April 25, 2013
Delaware State News
Panel passes gun-free school zones bill
Legislation which would establish safe, gun-free school zones, passed the House Education Committee Thursday. House Bill 67, bans the possession of firearms in schools and on school property, which includes school buses. The bill is a component of Gov. Jack A. Markell’s five-prong legislative plan to reform gun control in Delaware. “No single bill is going to solve the problem, but I think this bill is part of the solution in providing our children a safe environment,” said Rep. Darryl M. Scott, D-Dover, the bill’s sponsor.
The News Journal
Colonial readies layoffs
The Colonial School District will lay off 72 people, including 58 teachers, if voters don’t approve a tax increase, according to a plan approved by the school board Tuesday night. Colonial is asking district voters to approve a June 4 referendum that would increase taxes to 35 cents per $100 of assessed property value. That would increase the average taxpayer’s bill by $197 a year. The proposal is estimated to raise $9.6 million, money the district said it badly needs to cover increased personnel costs like health care and retirement. Voters overwhelmingly rejected a larger referendum in February that would have increased the average tax bill by $265 a year. Superintendent Dorothy Linn said her administration handed out letters Wednesday to staff members who might be affected by the cut.

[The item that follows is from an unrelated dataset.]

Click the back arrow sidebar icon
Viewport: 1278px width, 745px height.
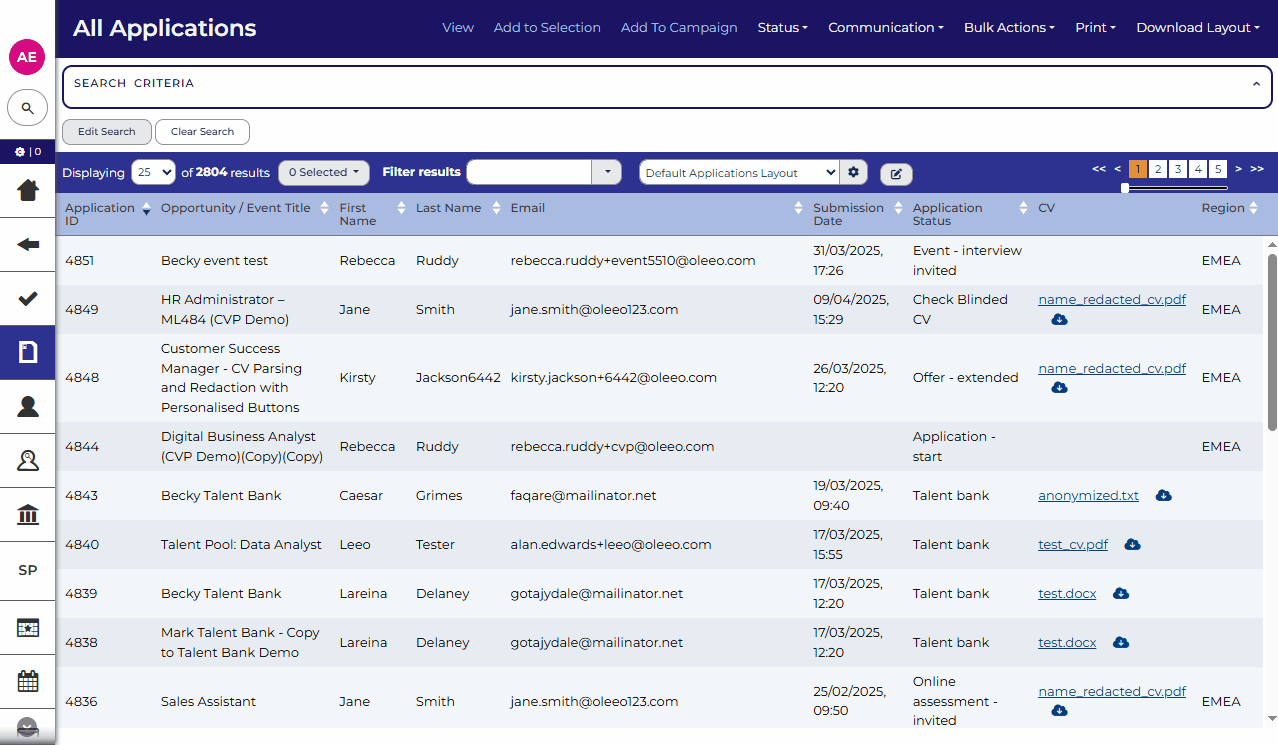point(28,244)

IRSD to offer second Spanish immersion program
This fall, the Indian River School District will add East Millsboro Elementary School to its roster of facilities offering the Spanish immersion program. The program, which is an initiative out of Gov. Jack Markell’s office, was first instituted last year at John M. Clayton Elementary School. “Because of the success of our students at John M. Clayton, we wanted to replicate the program,” said Audrey Carey, supervisor of elementary instruction for IRSD.
The Dover Post
School safety plan software, implementation process unveiled
Delaware is looking to become the first state to implement a comprehensive school safety plan. Previously the creation and implementation of such plans was in the hands of each individual school or district; however under the Omnibus School Safety Act, which was signed into law roughly eight months ago, responsibility was turned over to the Delaware Department of Safety and Homeland Security. “Though all schools have school safety plans, the quality of them has been quite mixed,” said Gov. Jack Markell. “We were committed to fixing that.” The act designates school staff as first responders and it allows emergency services personnel the tools necessary to access school safety information. Markell, Sen. Bryan Townsend (D-Newark) and Safety and Homeland Security Secretary Lewis Schirillo made a presentation at Polytech High School in Woodside on Wednesday, announcing progress of the creation and implementation of the plans.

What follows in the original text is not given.